There’s a feeling we all know very well. You walk into your house in winter and it feels like stepping into a tropical greenhouse. You go out in the morning and in ten seconds you go from a down jacket to a t-shirt. In summer, it’s the opposite: outside it’s 38 degrees, inside the house it’s polar air like the North Pole, with the real risk of coming down with bronchitis in the middle of August.
And then we wonder why we’re always catching colds, tired, with a runny nose and a bill that rises like homemade bread during lockdown.
Spoiler: temperature swings are not inevitable. And no, it’s not “the crazy climate’s fault.” Very often they are the result of poorly used systems, houses that don’t help, and habits that sabotage comfort more than we imagine.
The temperature swing: the invisible enemy that follows you everywhere
A temperature swing is not just the shift from hot to cold. It’s the sudden and continuous difference between environments, surfaces, and air. It’s the body not having time to adapt, being stressed, and eventually paying the price: recurring colds, headaches, neck pain, chronic fatigue. And yes, even that feeling of “air getting into your bones.”
The absurd thing is that often we create these swings ourselves, with the best intentions. We turn on the heating “just to warm up a bit,” then turn it off, then turn it back on stronger. In summer we blast the air conditioning because “it’s hot,” only to turn it off suddenly because “it’s too cold.”

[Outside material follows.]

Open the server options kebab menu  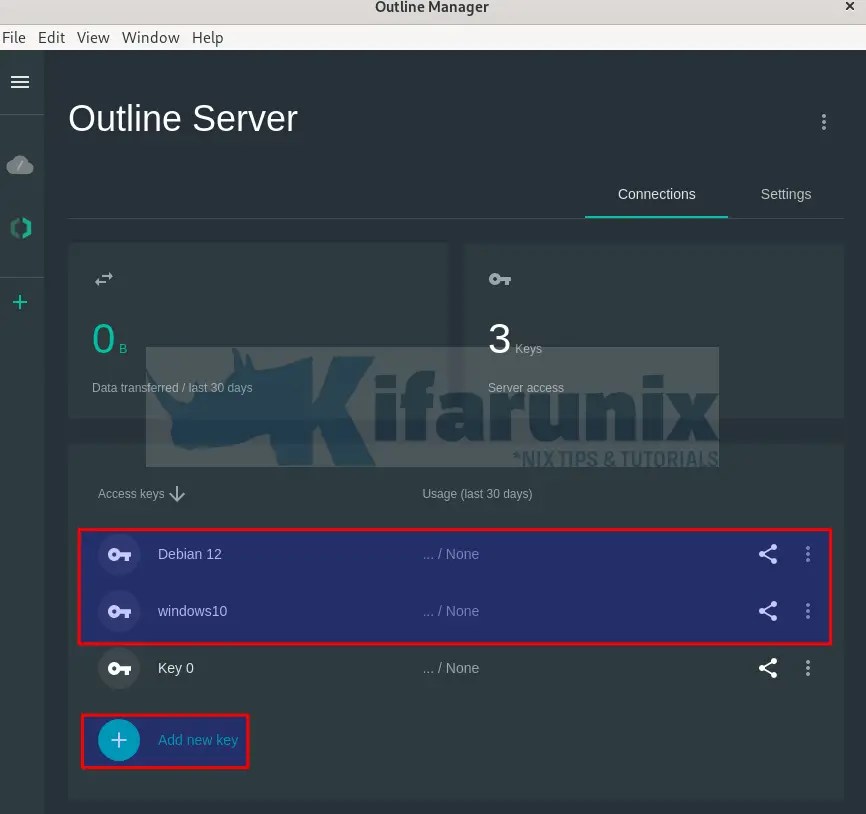tap(824, 121)
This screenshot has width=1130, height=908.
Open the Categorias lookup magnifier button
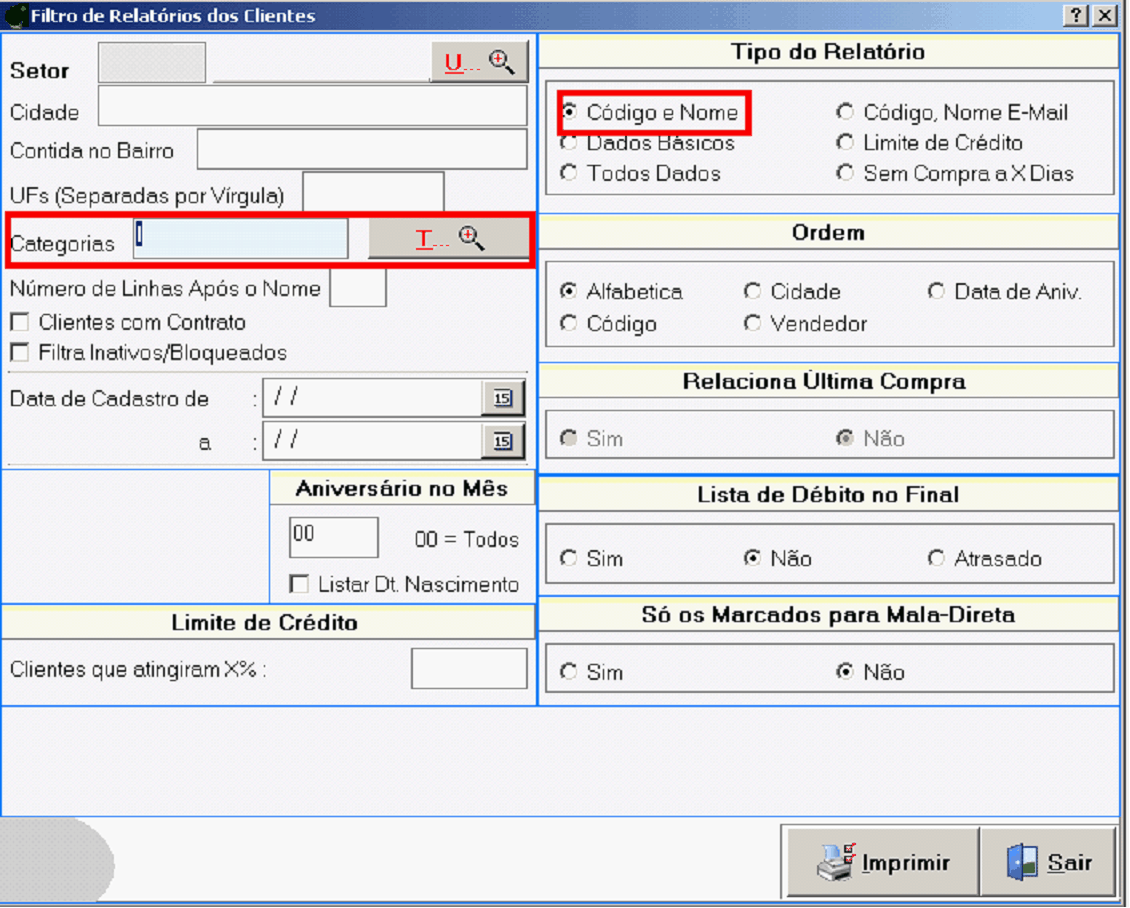pos(449,239)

Result? The body goes crazy. And so does the system.
Why the house amplifies temperature swings (if it’s poorly built)
A house that isn’t properly insulated is a factory for temperature swings. Cold walls, windows that let heat escape, invisible drafts: everything contributes to creating different microclimates in the same room. You read 20 degrees on the thermostat, but your body feels 16 near the walls and 23 under the direct flow of the air conditioner.
That’s when you start playing with the knob as if it were a slot machine. You turn it up. You turn it down. You tweak it. You make everything worse.
The problem isn’t the set temperature, but the lack of stability. Real comfort isn’t feeling hot or cold, it’s not noticing the temperature at all. When you feel good without thinking about it, it means the house is working for you.
The big mistake: thinking that “stronger” means “better”
This is one of the most deep-rooted beliefs. Is it cold? We raise it by two degrees. Is it hot? Full blast air conditioning. It’s an instinctive reaction, but it’s exactly what creates the worst swings.
Modern systems are not designed to work in violent bursts. They’re made to maintain, not to chase. When you force them into constant regime changes, they consume more, work worse, and create those temperature differences that make you leave the house sweaty and come back shivering.
And the bill thanks you. But in a bad way.
Humidity: the secret ally of temperature swings
Here comes into play an aspect that almost everyone ignores: humidity. Because you can have the “right” temperature, but if the air is too dry or too humid, your body feels discomfort and reacts as if there were a temperature swing.
In winter, air that’s too dry accentuates the feeling of cold and irritates the airways. In summer, high humidity makes you sweat even when you’re still. And what do you do? You touch the thermostat again, creating a perfect vicious circle.
A house that manages air well is a house that drastically reduces swings, even without constantly changing the degrees.
Comfort is not instant: it’s continuous
One of the hardest things to accept is that comfort doesn’t just “turn on.” It’s built. Systems work better when they operate steadily, accompanying the day instead of chasing it. It’s a change of mindset even before a technical one.
When the house is well designed, properly insulated, and equipped with systems that work together, the temperature stays stable. No peaks needed. No constant corrections. No sweaters in the living room and tank tops in the kitchen.
And above all, the body stops suffering continuous shocks.
Fewer swings = fewer illnesses (and less money wasted)
Reducing temperature swings doesn’t just mean being more comfortable. It means getting sick less, sleeping better, being more focused and even more patient. And yes, it also means using less energy. Because a stable house always consumes less than a house managed with extremes.
The truth is that often you don’t need “more system,” but more intelligence in design and use. We need to stop thinking of temperature as a number to chase and start seeing it as a balance to maintain.
The conclusion no one says out loud
Temperature swings are not a fatality. They are almost always a symptom. Of a house that doesn’t work well, of systems not designed together, of bad habits passed down from generation to generation (“open the window to change the air” with the heating on, above all).
Avoiding them is possible. And when you succeed, you notice it right away. Not because you feel something different, but because you don’t feel anything anymore. No sudden cold. No drafts. No daily battle with the thermostat.
Just a house that does its job.
And a bill that, finally, stops making fun of you.